Run this notebook online: or Colab:

10.2. 注意力评分函数¶

在 sec_nadaraya-waston 中，我们使用高斯核来对查询和键之间的关系建模。可以将 eq_nadaraya-waston-gaussian 中的高斯核的指数部分视为 注意力评分函数（attention scoring function），简称 评分函数（scoring function），然后把这个函数的输出结果输入到 softmax 函数中进行运算。通过上述步骤，我们将得到与键对应的值的概率分布（即注意力权重）。最后，注意力汇聚的输出就是基于这些注意力权重的值的加权和。

从宏观来看，可以使用上述算法来实现 Section 10.1.2 中的注意力机制框架。:numref:fig_attention_output 说明了如何将注意力汇聚的输出计算成为值的加权和，其中 𝑎 表示注意力评分函数。由于注意力权重是概率分布，因此加权和其本质上是加权平均值。

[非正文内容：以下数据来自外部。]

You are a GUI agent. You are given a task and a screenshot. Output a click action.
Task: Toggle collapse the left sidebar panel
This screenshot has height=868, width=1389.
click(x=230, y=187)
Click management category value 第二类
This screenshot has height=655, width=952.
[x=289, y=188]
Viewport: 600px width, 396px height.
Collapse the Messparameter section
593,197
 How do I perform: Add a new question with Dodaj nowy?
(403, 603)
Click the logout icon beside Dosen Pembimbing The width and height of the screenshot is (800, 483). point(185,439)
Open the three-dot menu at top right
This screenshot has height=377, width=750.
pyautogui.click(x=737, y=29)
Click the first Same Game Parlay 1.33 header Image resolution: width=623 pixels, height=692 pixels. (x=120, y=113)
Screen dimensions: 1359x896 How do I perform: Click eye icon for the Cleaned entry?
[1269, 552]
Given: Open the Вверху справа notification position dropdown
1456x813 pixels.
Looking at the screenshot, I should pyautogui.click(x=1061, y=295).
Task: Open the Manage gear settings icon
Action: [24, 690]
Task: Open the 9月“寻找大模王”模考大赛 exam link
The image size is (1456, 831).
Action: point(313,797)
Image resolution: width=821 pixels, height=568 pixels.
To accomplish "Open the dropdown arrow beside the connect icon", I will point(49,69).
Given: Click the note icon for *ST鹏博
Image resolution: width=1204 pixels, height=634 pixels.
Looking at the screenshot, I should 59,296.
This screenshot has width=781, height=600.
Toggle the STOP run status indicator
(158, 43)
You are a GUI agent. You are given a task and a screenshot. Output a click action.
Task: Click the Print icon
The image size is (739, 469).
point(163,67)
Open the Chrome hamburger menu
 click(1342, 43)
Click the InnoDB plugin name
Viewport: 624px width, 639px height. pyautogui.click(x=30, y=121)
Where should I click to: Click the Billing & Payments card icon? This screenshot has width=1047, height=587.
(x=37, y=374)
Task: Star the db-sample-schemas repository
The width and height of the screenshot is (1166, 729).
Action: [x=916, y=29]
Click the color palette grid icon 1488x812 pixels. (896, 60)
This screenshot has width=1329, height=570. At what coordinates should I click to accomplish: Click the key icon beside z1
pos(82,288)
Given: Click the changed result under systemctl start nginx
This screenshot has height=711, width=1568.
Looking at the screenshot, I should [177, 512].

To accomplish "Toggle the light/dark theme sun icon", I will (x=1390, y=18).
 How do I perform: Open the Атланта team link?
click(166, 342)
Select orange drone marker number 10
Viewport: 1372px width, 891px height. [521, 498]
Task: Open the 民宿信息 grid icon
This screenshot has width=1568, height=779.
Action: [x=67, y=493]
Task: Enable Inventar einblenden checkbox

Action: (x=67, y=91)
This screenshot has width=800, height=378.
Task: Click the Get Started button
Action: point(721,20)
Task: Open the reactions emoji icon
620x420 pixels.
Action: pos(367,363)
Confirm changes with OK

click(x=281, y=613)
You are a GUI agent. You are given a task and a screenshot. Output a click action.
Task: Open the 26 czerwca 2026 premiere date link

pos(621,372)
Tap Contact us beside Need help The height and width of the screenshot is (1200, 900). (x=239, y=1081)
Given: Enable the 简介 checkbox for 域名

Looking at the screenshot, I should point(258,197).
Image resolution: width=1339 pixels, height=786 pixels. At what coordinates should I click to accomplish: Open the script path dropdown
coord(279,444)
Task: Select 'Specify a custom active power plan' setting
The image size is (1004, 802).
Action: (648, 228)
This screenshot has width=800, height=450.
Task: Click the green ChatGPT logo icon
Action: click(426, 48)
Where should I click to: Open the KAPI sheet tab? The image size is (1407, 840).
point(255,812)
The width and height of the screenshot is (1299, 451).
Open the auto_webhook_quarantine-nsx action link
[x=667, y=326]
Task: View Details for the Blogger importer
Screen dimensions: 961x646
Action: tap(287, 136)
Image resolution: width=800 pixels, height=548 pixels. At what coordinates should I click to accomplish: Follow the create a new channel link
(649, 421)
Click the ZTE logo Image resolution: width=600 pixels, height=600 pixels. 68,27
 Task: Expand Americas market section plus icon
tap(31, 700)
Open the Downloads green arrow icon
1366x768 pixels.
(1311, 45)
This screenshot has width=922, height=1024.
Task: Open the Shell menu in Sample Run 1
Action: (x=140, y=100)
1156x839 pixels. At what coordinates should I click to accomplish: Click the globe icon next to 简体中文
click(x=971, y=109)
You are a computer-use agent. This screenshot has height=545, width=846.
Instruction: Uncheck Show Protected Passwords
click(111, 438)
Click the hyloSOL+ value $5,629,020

计算注意力汇聚的输出为值的加权和。 .. _fig_attention_output:

Mathematically, suppose that we have a query \(\mathbf{q} \in \mathbb{R}^q\) and \(m\) key-value pairs \((\mathbf{k}_1, \mathbf{v}_1), \ldots, (\mathbf{k}_m, \mathbf{v}_m)\), where any \(\mathbf{k}_i \in \mathbb{R}^k\) and any \(\mathbf{v}_i \in \mathbb{R}^v\). The attention pooling \(f\) is instantiated as a weighted sum of the values:

(10.2.2)¶\[f(\mathbf{q}, (\mathbf{k}_1, \mathbf{v}_1), \ldots, (\mathbf{k}_m, \mathbf{v}_m)) = \sum_{i=1}^m \alpha(\mathbf{q}, \mathbf{k}_i) \mathbf{v}_i \in \mathbb{R}^v,\]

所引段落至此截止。